Setelah pembebasannya, Philip menjalani pemeriksaan medis untuk memastikan kesehatannya, termasuk kondisi psikologisnya.
Kapten Philip merasa sangat bahagia setelah bisa berkomunikasi kembali dengan keluarganya melalui video call, mengabarkan bahwa ia telah dibebaskan.
“Pilot Philip Mark Mehrtens sangat bahagia saat melakukan video call bersama istri dan keluarganya untuk mengabarkan bahwa ia telah dibebaskan,” kata Kepala Bidang Humas Polda Papua Komisaris Besar Polisi Ignatius Benny Ady Prabowo.
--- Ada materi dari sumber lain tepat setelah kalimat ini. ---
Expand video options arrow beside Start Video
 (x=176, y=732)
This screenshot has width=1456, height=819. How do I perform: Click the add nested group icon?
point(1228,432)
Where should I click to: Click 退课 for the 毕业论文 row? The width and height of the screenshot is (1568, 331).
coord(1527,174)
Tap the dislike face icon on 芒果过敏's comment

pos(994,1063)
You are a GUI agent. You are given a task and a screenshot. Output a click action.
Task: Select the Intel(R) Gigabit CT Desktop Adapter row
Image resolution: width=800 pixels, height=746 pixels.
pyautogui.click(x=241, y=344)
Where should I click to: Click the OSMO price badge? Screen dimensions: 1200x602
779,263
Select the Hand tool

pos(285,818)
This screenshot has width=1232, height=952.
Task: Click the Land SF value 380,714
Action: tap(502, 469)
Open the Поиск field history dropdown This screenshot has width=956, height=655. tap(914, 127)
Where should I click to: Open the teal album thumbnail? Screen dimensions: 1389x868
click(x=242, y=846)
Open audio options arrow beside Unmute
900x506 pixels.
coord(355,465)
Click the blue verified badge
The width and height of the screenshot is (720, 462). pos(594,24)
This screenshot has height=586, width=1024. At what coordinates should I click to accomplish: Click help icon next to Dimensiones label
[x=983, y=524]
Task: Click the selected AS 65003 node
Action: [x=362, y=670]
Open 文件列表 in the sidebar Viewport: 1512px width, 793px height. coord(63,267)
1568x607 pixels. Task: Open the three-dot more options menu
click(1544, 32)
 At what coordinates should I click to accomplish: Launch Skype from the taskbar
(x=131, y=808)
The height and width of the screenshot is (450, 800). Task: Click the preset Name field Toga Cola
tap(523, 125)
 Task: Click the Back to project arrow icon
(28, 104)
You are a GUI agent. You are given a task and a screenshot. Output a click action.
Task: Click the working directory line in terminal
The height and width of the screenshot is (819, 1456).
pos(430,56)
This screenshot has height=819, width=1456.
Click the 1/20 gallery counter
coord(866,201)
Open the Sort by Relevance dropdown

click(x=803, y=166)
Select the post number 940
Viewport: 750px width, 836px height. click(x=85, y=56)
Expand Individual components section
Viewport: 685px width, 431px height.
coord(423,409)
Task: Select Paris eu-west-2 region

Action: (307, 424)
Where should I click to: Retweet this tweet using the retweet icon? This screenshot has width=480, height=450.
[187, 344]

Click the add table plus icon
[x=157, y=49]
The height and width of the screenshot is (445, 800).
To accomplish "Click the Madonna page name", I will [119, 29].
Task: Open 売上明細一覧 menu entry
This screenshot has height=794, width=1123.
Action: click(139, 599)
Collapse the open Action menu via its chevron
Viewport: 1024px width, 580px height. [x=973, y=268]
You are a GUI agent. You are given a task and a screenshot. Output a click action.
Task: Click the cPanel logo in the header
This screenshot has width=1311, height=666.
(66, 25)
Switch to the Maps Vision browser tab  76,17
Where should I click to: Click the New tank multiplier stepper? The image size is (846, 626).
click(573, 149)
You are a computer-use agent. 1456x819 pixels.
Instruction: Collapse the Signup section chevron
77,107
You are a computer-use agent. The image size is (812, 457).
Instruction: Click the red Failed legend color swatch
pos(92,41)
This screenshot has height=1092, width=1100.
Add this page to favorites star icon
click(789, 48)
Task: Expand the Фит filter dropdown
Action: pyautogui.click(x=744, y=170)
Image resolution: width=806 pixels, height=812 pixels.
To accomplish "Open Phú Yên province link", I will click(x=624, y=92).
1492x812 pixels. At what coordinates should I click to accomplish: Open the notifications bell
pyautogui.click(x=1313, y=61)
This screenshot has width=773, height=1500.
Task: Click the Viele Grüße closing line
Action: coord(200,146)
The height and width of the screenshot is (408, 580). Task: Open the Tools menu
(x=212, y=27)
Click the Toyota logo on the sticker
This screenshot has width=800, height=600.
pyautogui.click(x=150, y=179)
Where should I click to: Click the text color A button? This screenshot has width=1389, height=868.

Wajahnya yang awalnya tegang berubah menjadi ceria ketika melihat dan mendengar suara keluarganya, terutama istrinya yang berada di Bali.
“Saat mendengar suara dan melihat wajah orang-orang tercinta, raut wajahnya yang awalnya tegang perlahan berubah menjadi bahagia,” ujarnya.
Selanjutnya, Kapten Philip dijadwalkan diterbangkan ke Jakarta setelah menjalani serangkaian pemeriksaan di Timika. Polda Papua memastikan kondisi kesehatannya dalam keadaan baik setelah pembebasan tersebut.